James Holmes, IT manager at Calypso Soft Drinks, said JBA was steadily expanding its customer service centre and had the right products for the market. ‘It is right to stay in industry areas it knows,’ he said.

JBA’s restructuring plan will focus more closely on its industry strongholds such as the footwear and beverage manufacturing sectors.

It is also hoping to bounce back through a raft of e-commerce products for the supply chain, called @ctive Enterprise Series, launched in April.

Ken Briddon, JBA’s CEO, has placed the e-commerce products at the heart of the company’s long-term recovery.

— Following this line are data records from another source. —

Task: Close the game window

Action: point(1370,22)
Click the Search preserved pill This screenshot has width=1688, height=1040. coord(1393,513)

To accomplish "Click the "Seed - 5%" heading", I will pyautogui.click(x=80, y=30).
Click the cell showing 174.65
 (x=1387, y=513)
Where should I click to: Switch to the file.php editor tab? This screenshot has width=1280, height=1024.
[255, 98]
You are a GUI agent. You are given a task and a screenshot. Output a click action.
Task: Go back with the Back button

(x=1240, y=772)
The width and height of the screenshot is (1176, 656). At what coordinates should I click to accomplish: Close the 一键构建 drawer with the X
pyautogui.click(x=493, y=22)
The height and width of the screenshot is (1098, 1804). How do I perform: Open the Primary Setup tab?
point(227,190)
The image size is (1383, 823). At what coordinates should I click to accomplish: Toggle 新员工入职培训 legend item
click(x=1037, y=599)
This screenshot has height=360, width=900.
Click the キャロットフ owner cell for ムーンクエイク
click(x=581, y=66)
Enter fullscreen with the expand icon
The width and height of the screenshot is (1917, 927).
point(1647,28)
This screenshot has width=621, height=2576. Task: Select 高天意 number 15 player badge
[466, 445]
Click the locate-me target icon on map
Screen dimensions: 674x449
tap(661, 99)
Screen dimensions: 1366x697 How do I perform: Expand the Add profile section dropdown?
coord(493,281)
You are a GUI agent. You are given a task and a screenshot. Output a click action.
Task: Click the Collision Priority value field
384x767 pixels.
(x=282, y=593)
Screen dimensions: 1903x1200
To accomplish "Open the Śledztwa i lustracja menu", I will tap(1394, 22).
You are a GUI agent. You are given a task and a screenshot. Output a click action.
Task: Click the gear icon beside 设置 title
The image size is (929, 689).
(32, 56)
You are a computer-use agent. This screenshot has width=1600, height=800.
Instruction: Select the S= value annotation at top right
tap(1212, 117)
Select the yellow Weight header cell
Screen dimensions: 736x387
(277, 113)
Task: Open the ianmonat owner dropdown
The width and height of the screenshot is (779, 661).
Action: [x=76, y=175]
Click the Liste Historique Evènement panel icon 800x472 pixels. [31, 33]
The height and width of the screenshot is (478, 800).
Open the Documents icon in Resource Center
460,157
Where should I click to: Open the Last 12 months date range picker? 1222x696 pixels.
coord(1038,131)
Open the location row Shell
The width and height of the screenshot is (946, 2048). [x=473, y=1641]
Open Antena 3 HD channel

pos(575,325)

But Laurent Lachal, an analyst at IT research group Ovum, said JBA’s strategy did not offer anything new. ‘Everyone has e-commerce products and JBA has always concentrated on vertical industries anyway,’ he said.

‘It has been struggling for a number of years and the product has lost direction.’

The prospect of job losses at JBA reflects an increasingly gloomy market for ERP giants such as Baan and SAP.

Most ERP vendors have seen their profits drop this year. Analysts claim year 2000 and European Monetary Union-compliance work has drained IT budgets; the market will probably take until late next year to recover.